Re: [PATCH v12 00/19] perf: Use e_machine and lazily compute symbols

From: Namhyung Kim

Date: Wed Jun 03 2026 - 01:40:41 EST


Hi Ian,

On Tue, Jun 02, 2026 at 09:53:59AM -0700, Ian Rogers wrote:
> On Tue, Jun 2, 2026 at 8:25 AM Ian Rogers <irogers@xxxxxxxxxx> wrote:
> >
> > Add a helper to perf_env to compute the e_machine if it is EM_NONE.
> > Derive the value from the arch string if available. Similarly derive
> > the arch string from the ELF machine if available, for consistency.
> > This means perf's arch (machine type) is no longer determined by uname
> > but set to match that of the perf ELF executable.
> >
> > Migrate code away from strcmp on env->arch to using the e_machine
> > comparisons that are more accurate and not prone to uname and other
> > naming differences. While cleaning this up, also clean up the
> > capstone initialization code to cover more architectures and to set
> > the big endian flag based on ELF header information.
> >
> > Refactor perf_env__arch_strerrno to take an e_machine instead of an
> > architecture string, removing the HAVE_LIBTRACEEVENT dependency
> > entirely and making it unconditionally available.
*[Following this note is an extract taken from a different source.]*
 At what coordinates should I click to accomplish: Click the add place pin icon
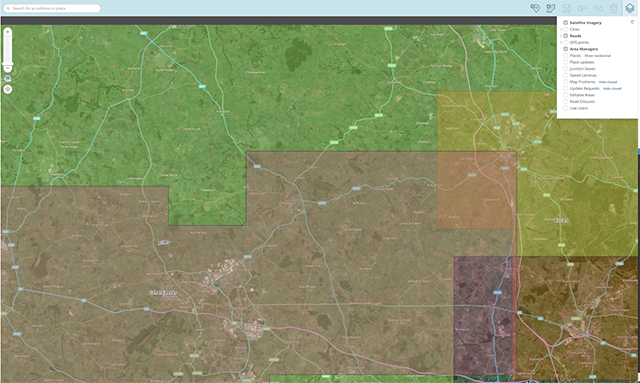535,8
The generated errno
> > table includes fallback definitions for newer ELF machine constants to
> > ensure compatibility with older host glibc versions.
> >
> > Introduce a mutex in perf_env to safely protect lazy metadata setup,
> > such as os_release or e_machine resolution, preventing concurrent
> > initialization data races and memory leaks during multi-threaded
> > profiling or symbol loading. Properly initialize stack-allocated
> > perf_env instances to ensure safe mutex destruction.
> >
> > Switch the idle computation to the point of use and lazily compute it,
> > rather than computing it for every symbol. The current only user is
> > `perf top`. At the point of use the perf_env is available and this can
> > be used to make sure the idle function computation correctly accounts
> > for architecture-specific and kernel-version-specific patterns.
> > To prevent concurrent updates to shared symbol bitfield flags, migrate
> > bitfield variables in struct symbol to C11 atomic flags.
>
> So I think this series is at the point where Sashiko [1] is giving
> warnings only for out-of-scope things and pre-existing conditions. I
> will give a detailed explanation below, but I'd appreciate help moving
> this forward with human review and submission. Thanks!
>
> > Ian Rogers (19):
> > perf env: Add perf_env__e_machine helper and use in perf_env__arch
>
> 1 critical 2 high issues.
> The issues relate to existing data races, the inaccurate arch string,
> and normalizing the arch string stored in the data file. The existing
> data races don't bite us currently due to the single threaded nature
> of most of perf - multithreading is on the TODO list. The arch string
> is inaccurate and the e_machine in newer perf.data files resolves
> this. If we were using the arch string without the e_machine then the
> concerns over its use are valid, but this series is trying to remove
> the use of the arch string and strongly prefer the e_machine.
>
> > perf tests topology: Switch env->arch use to env->e_machine
>
> No regressions.
>
> > perf env, dso, thread: Add _endian variants for e_machine helpers
>
> 1 high issue for a potential pre-existing SEGV if a thread lacks maps.
> Let's hope that doesn't happen, the example given assumes a
> multithreaded environment and multi-threading is on the TODO list.
>
> > perf capstone: Determine architecture from e_machine
>
> 1 low issue. A flag only present in capstone 4.0 is used. As capstone
> 4.0 was released in 2018, let's just assume the flag is there rather
> than adding yet more complexity.
>
> > perf print_insn: Use e_machine for fallback IP length check
>
> No regressions.
>
> > perf symbol: Avoid use of machine__is
>
> 1 high issue. Concerns over pre-existing cross-platform analysis
> problems. Cross-platform analysis fully working is on the TODO list.
>
> > perf machine: Use perf_env e_machine rather than arch
> > perf sample-raw: Use perf_env e_machine rather than arch
> > perf sort: Use perf_env e_machine rather than arch
> > perf arch common: Use perf_env e_machine rather than arch
> > perf header: In print_pmu_caps use perf_env e_machine
> > perf c2c: Use perf_env e_machine rather than arch
> > perf lock-contention: Use perf_env e_machine rather than arch
> > perf env: Refactor perf_env__arch_strerrno
> > perf env: Remove unused perf_env__raw_arch
>
> No regressions x9.
>
> > perf env: Add mutex to protect lazy environment initialization
>
> 1 medium issue requesting more locking on more bits of perf_env.
> Multi-threading is on the TODO list and let's stop the feature creep
> here.
>
> > perf env: Add helper to lazily compute the os_release
>
> 1 high issue. Concern over a perf data issue in pipe mode. Addressing
> this would require a fairly major overhail of perf data, so let's add
> fixing to the TODO list.
>
> > perf symbol: Add setters for bitfields sharing a byte to avoid
> > concurrent update issues
> > perf symbol: Lazily compute idle
>
> No regressions x2.

Acked-by: Namhyung Kim <namhyung@xxxxxxxxxx>

Thanks,
Namhyung